Tienes dos formas posibles. La tradicional en España es la mata o cepa, dejando de 3 a 5 brotes principales bien repartidos y eliminando el resto de rebrotes cada año. Es la forma natural del avellano y la más productiva. La otra es el vaso sobre pie único, más cómoda para pasar maquinaria, que obliga a suprimir todos los años los chupones de la base, tarea que no perdona: si te descuidas, el árbol vuelve a matorral.

La poda de fructificación es ligera. Se aclara el centro para que entre luz, se quitan ramas secas, cruzadas y muy envejecidas, y se renueva de forma escalonada la madera vieja, porque el avellano fructifica sobre brotes del año anterior. Poda en invierno, aceptando que te llevarás algunos amentos por delante.

De los problemas sanitarios, el que de verdad importa al aficionado es el gorgojo o balanino de la avellana (Curculio nucum), un coleóptero que pone el huevo en el fruto tierno y cuya larva se come el grano por dentro; el resultado son avellanas con un agujerito redondo y vacías. Recoger y destruir los frutos caídos prematuramente y las avellanas vanas reduce mucho la población del año siguiente. También pueden aparecer chinches que provocan frutos vacíos o abortados, y en zonas húmedas problemas de bacteriosis en ramas jóvenes.

Los errores que arruinan el intento

Resumidos, los fallos que se repiten:

Sembrar avellanas de supermercado.
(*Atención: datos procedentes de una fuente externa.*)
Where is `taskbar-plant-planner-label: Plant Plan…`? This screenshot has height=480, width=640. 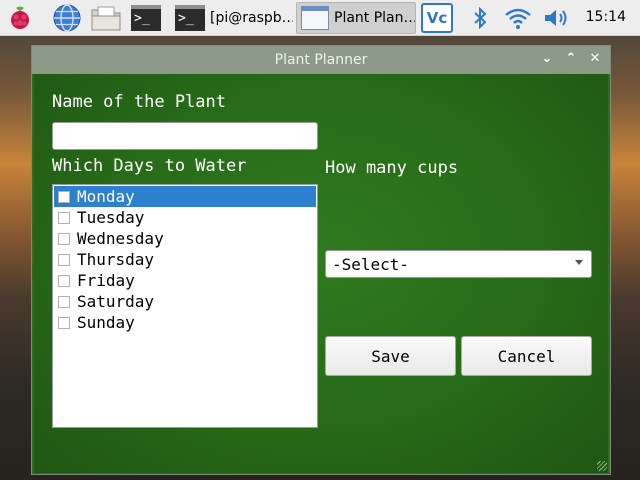
taskbar-plant-planner-label: Plant Plan… is located at coordinates (375, 18).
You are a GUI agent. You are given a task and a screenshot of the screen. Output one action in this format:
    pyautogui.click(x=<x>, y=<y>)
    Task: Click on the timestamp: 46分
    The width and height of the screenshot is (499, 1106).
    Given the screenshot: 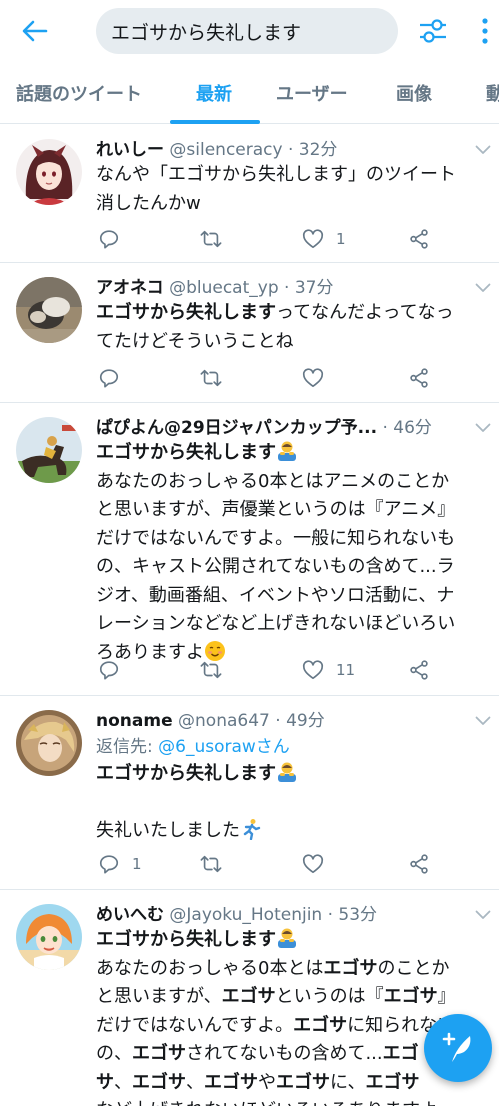 What is the action you would take?
    pyautogui.click(x=412, y=428)
    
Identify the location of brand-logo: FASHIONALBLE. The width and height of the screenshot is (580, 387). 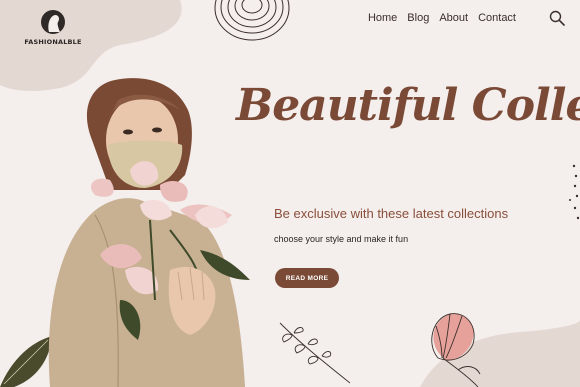
(53, 28).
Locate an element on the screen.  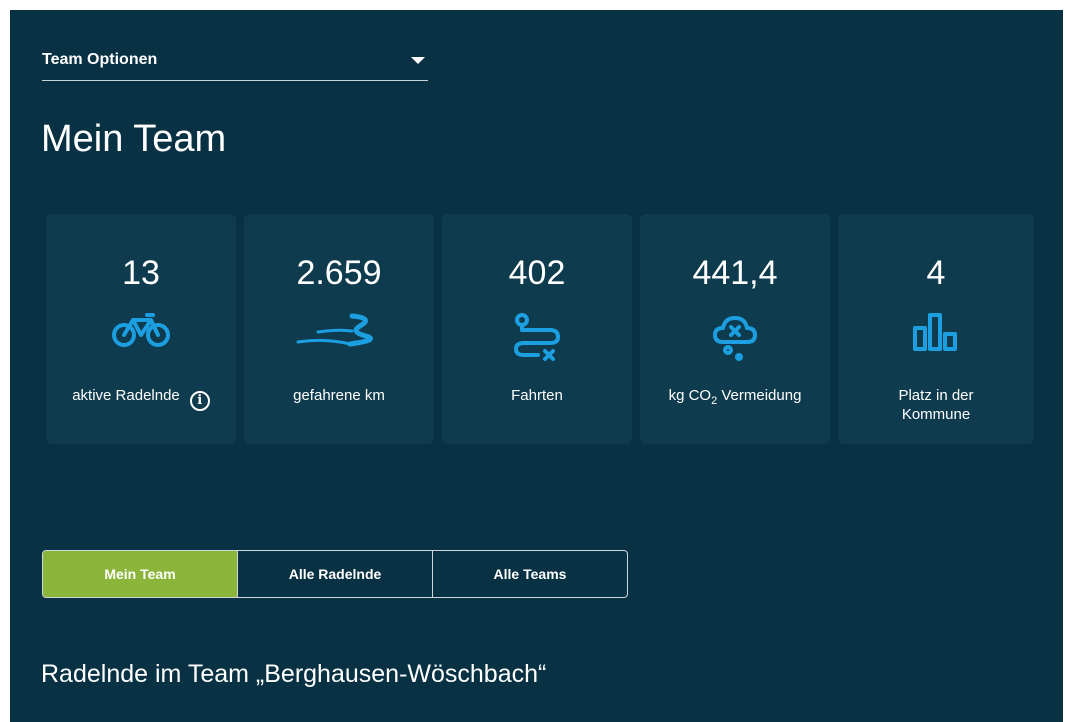
stat-card-co2: 441,4 kg CO2 Vermeidung is located at coordinates (735, 329).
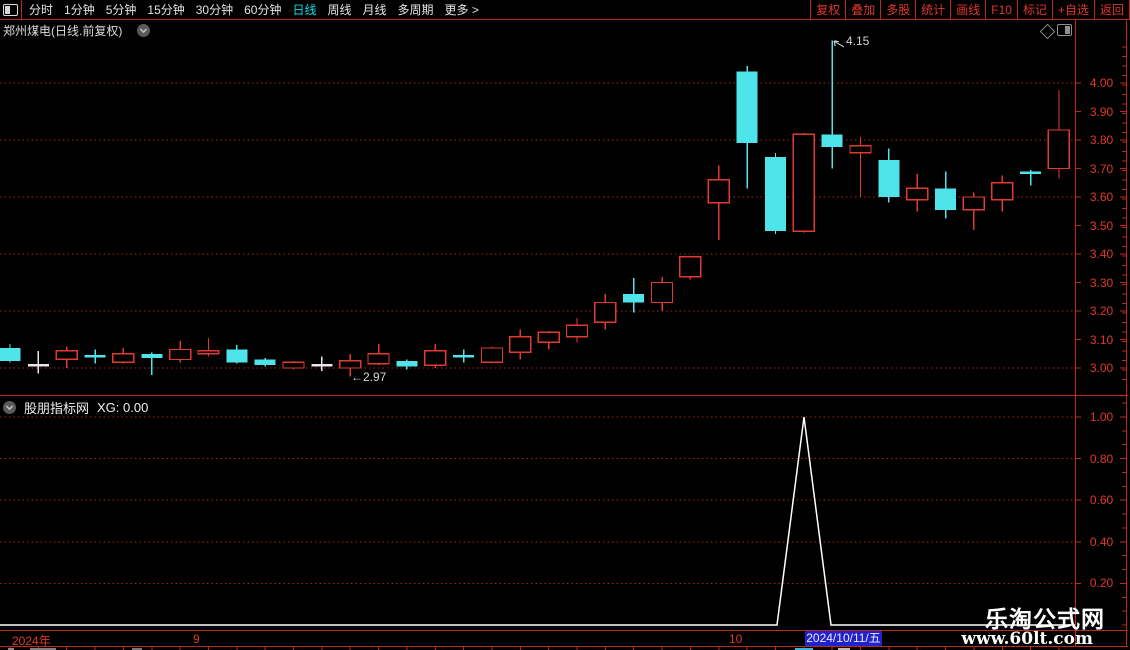  Describe the element at coordinates (1102, 368) in the screenshot. I see `price-axis-label: 3.00` at that location.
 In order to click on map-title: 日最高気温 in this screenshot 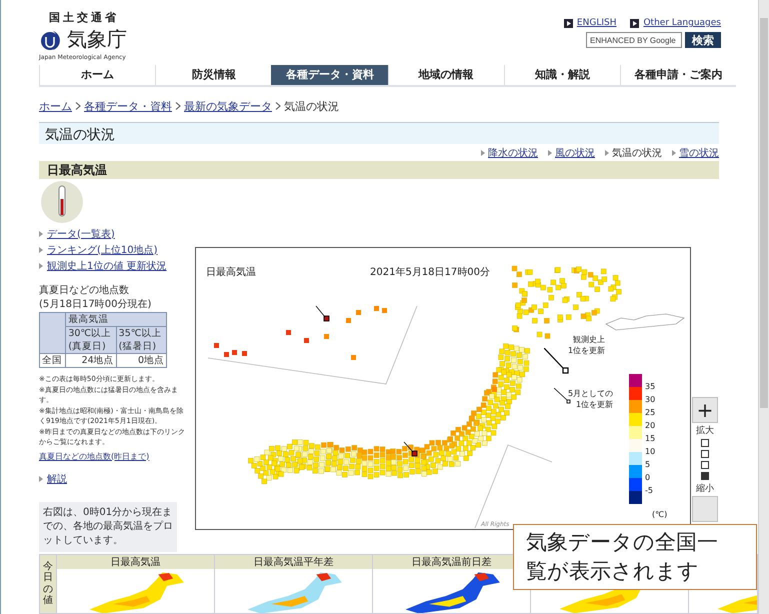, I will do `click(231, 272)`.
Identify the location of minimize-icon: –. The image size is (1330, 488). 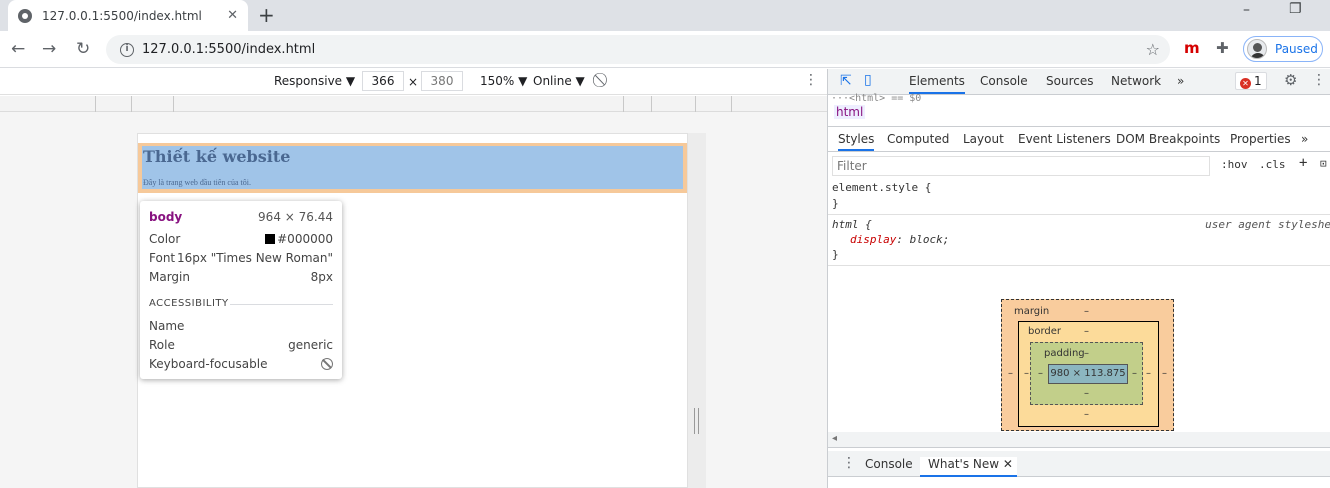
(1246, 10).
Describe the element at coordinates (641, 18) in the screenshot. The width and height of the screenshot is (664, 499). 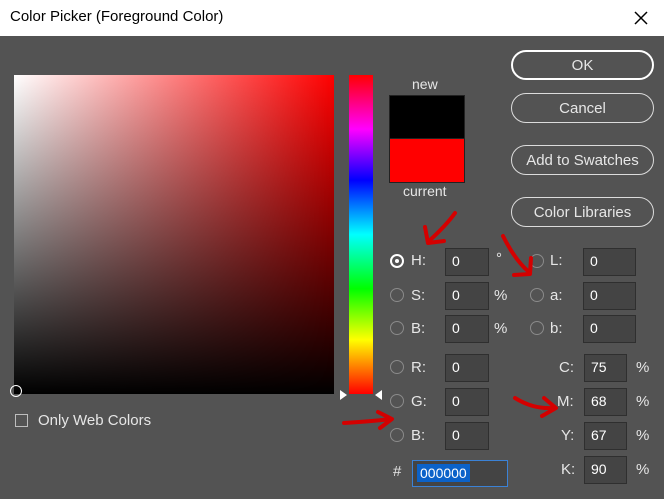
I see `close-icon` at that location.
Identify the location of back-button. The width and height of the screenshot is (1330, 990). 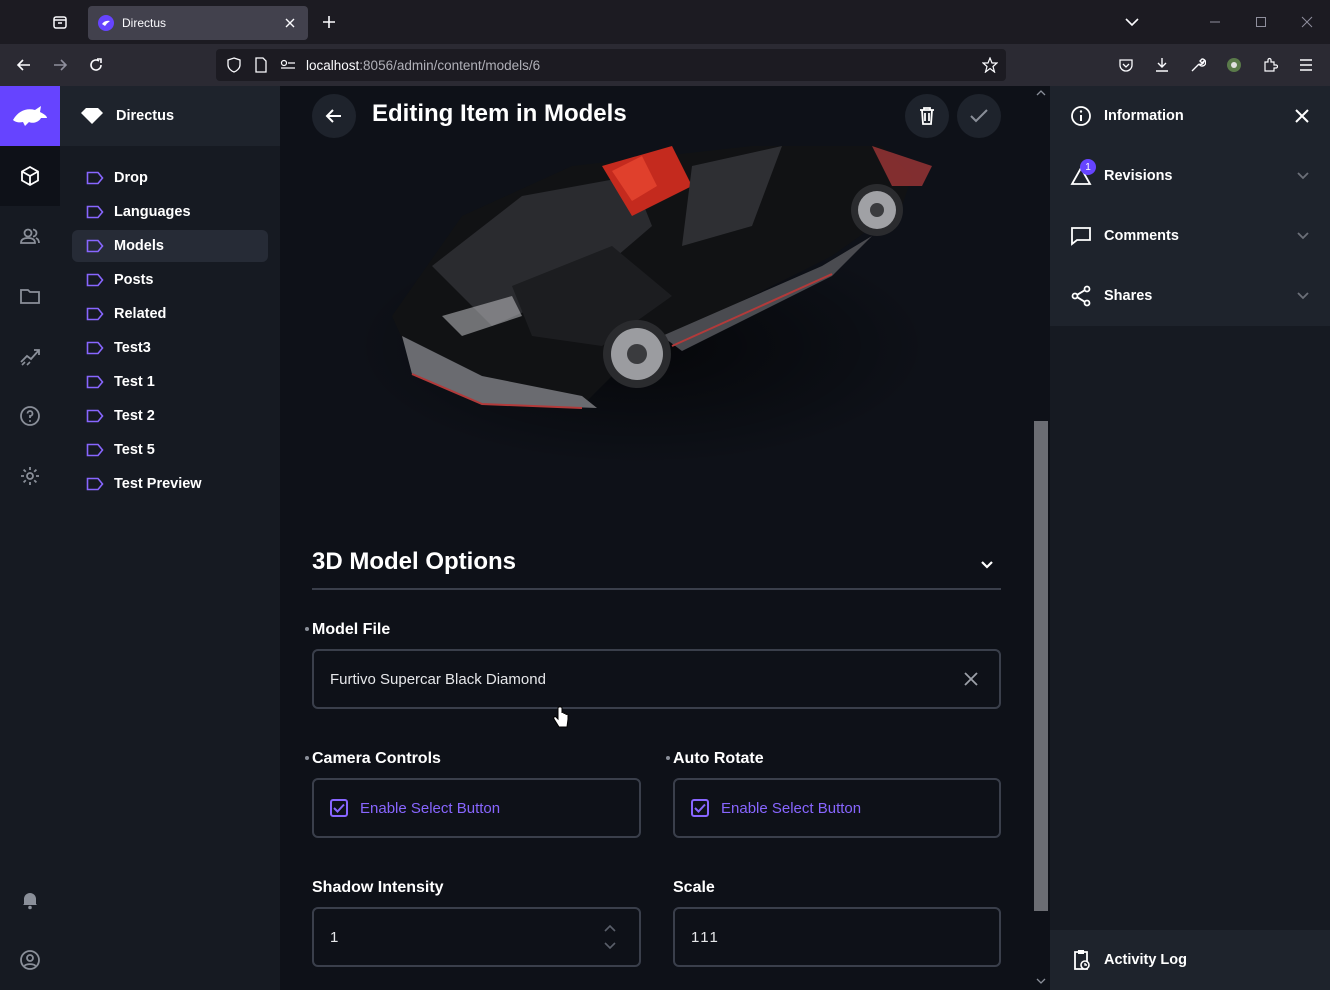
(334, 116).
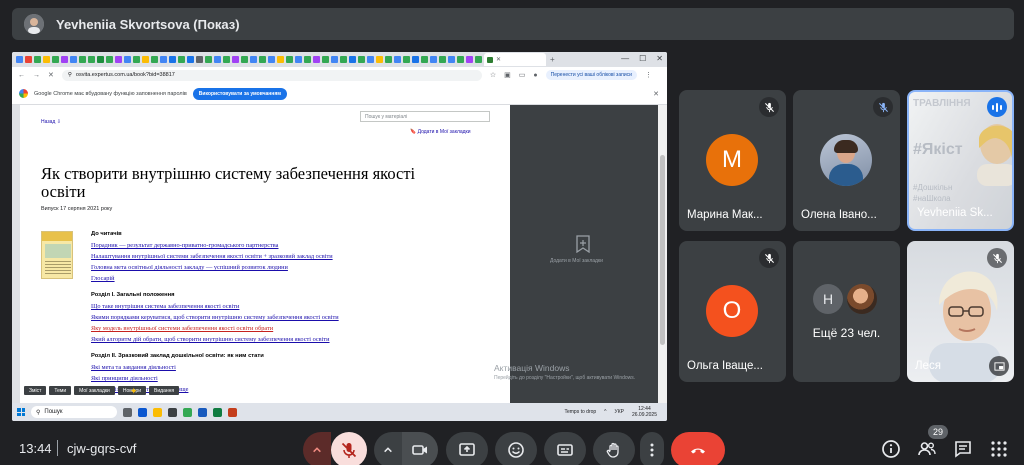  Describe the element at coordinates (134, 392) in the screenshot. I see `sparkle-icon: ✦` at that location.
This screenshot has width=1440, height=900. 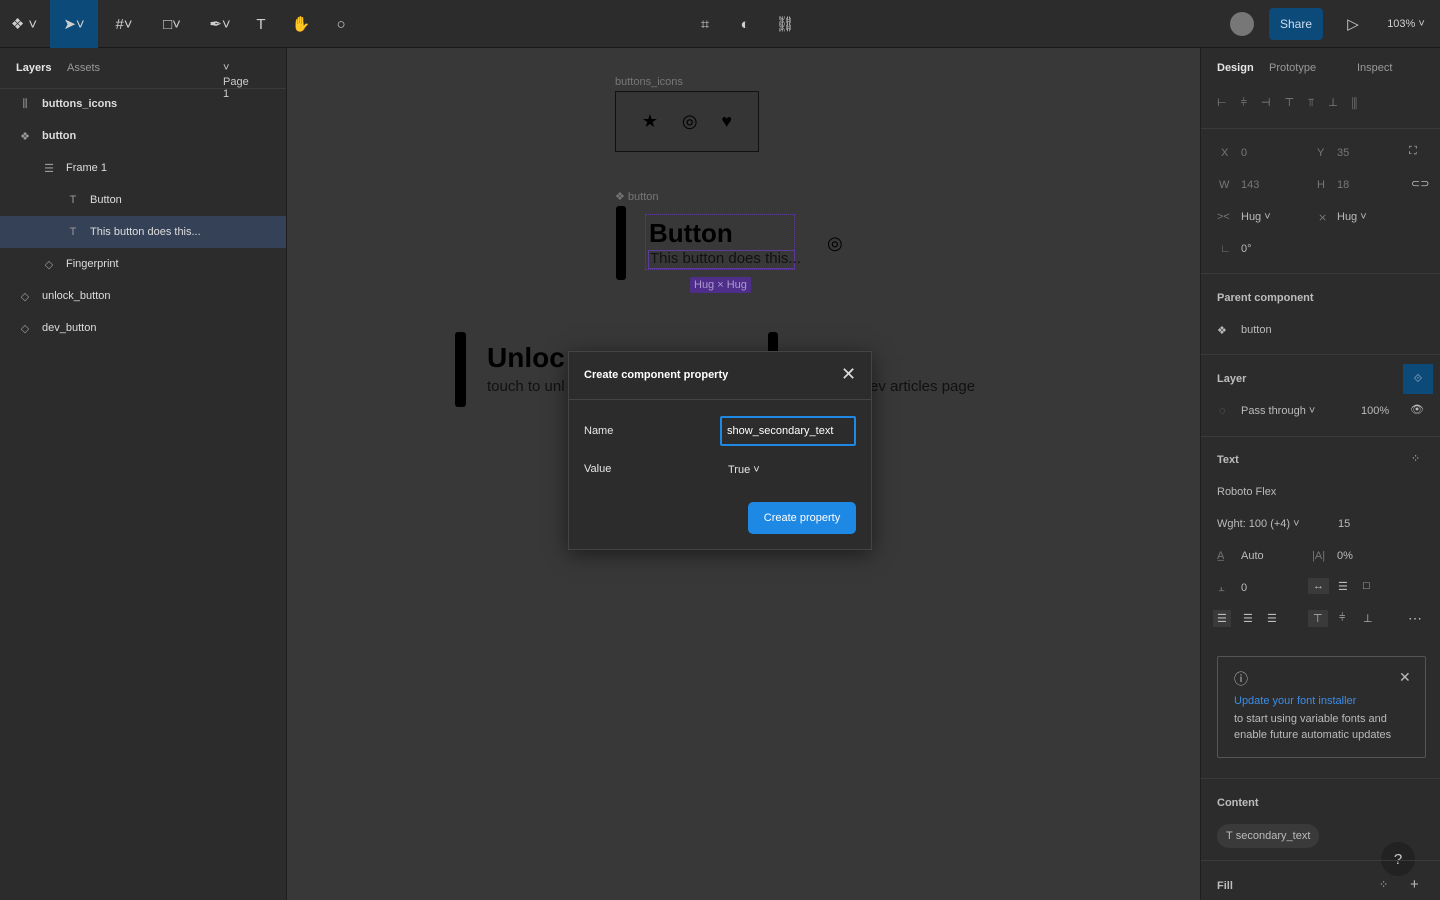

Están secas o tostadas y no germinan nunca.

Saltarse la estratificación. Sin frío húmedo previo no hay germinación, por mucho que se riegue.

Plantar un solo avellano. Es autoincompatible; sin un segundo ejemplar distinto cerca, no habrá cosecha.

Esperar las mismas avellanas que las del árbol madre. La semilla no reproduce la variedad.

Dejar el semillero sin proteger. Roedores y córvidos vacían las macetas en una noche.

Elegir un sitio seco y caluroso. El avellano tolera mal la sequía estival; sin riego o sin lluvias de verano se defolia y no cuaja.

En resumen

Sembrar un avellano parte de avellanas frescas de septiembre, sin secar, seleccionadas por flotación. Pasan de tres a cuatro meses en nevera a 2-5 °C entre sustrato húmedo, o un invierno entero en un semillero exterior protegido con malla, y se siembran en marzo a 3-4 cm de profundidad en macetas profundas, una por maceta. Germinan de forma irregular en tres a ocho semanas, se cultivan uno o dos años con riego generoso y se llevan al terreno en invierno, con 4-6 metros de separación, en suelo fresco, profundo y no calizo. A partir de ahí toca esperar: la planta de semilla empieza a producir hacia los seis u ocho años y sus frutos serán distintos a los del árbol de origen. Y, sea cual sea la vía elegida, planta siempre dos o más ejemplares diferentes, porque sin polinización cruzada el árbol crecerá espléndido y no dará una sola avellana.